= Peter Sanders (computer scientist) =

German computer scientist

Peter Sanders (born 1967) is a German computer scientist who works as a professor of computer science at the Karlsruhe Institute of Technology. His research concerns the design, analysis, and implementation of algorithms and data structures, and he is particularly known for his research on suffix sorting and finding shortest paths in road networks.

Sanders earned his Ph.D. from Karlsruhe in 1996,
and worked for seven years at the Max Planck Institute for Informatics in Saarbrücken (completing his habilitation there in 2000) before returning to Karlsruhe as a professor in 2004.
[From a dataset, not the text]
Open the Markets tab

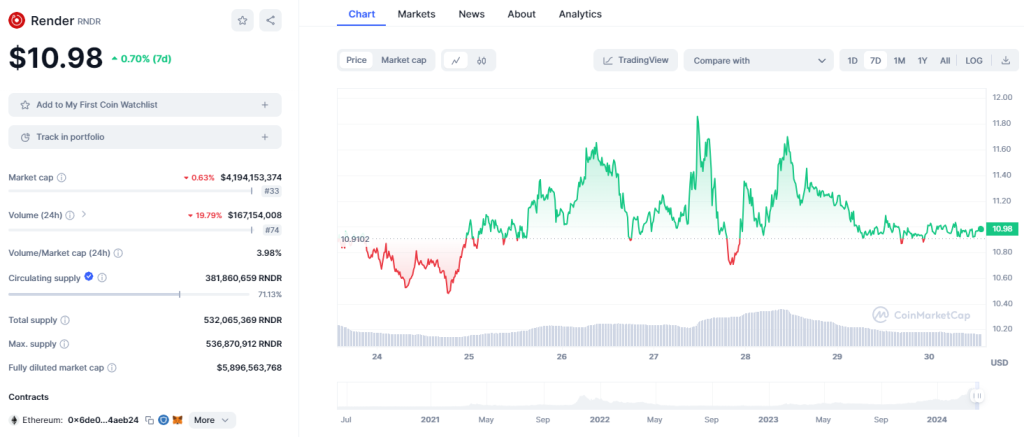coord(416,14)
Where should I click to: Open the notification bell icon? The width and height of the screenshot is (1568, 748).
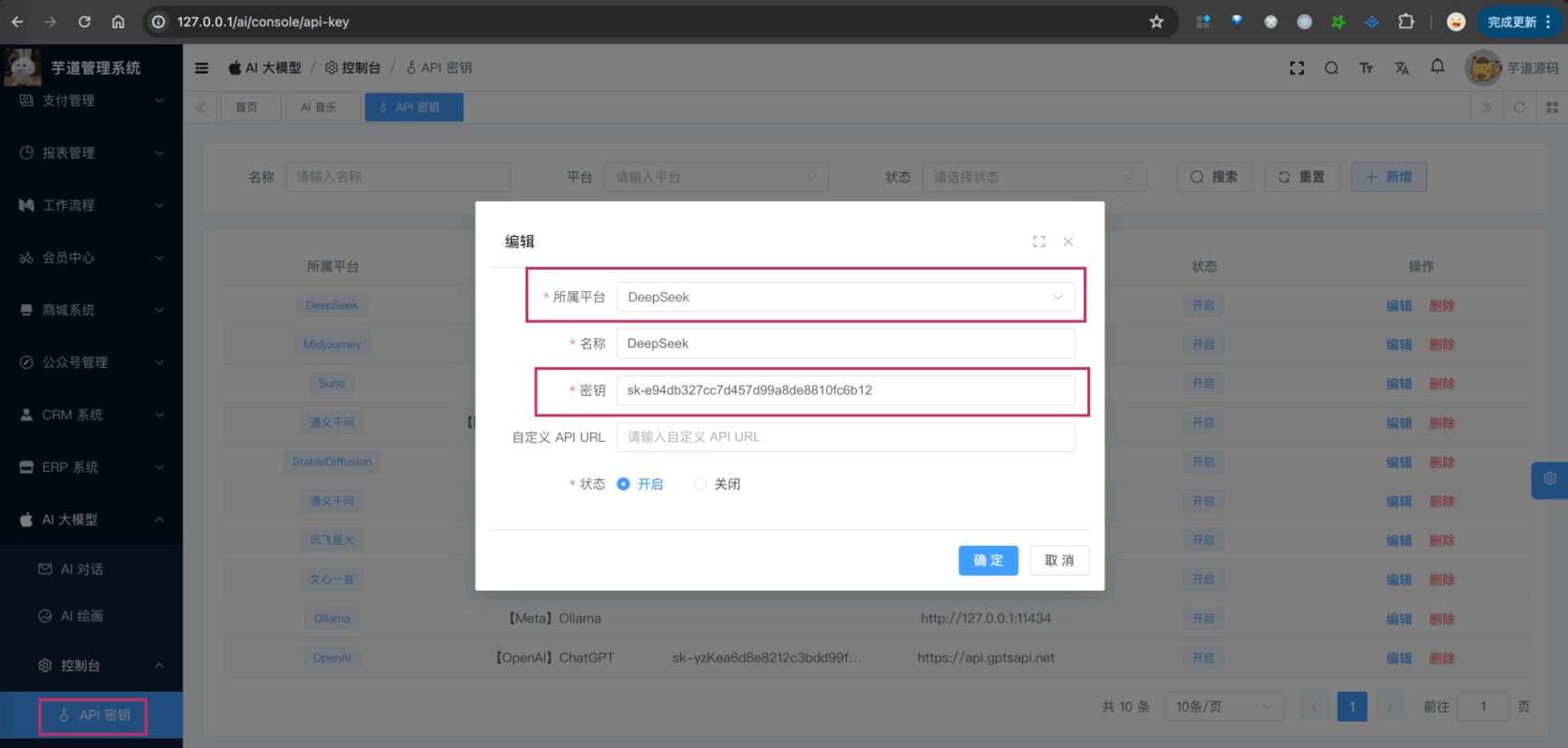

Sanders was one of the winners of the Gottfried Wilhelm Leibniz Prize in 2012.

==Selected publications==
- Books
- Mehlhorn, Kurt (2008). "Algorithms and Data Structures: The Basic Toolbox"

- Research papers
- Sanders, Peter (2003). "Proceedings of the Fifteenth Annual ACM Symposium on Parallel Algorithms and Architectures (SPAA '03)".
- Jaggi, S. (2005). "Polynomial Time Algorithms for Multicast Network Code Construction".
- Kärkkäinen, Juha (2006). "Linear Work Suffix Array Construction".
- Geisberger, Robert (2008). "Experimental Algorithms".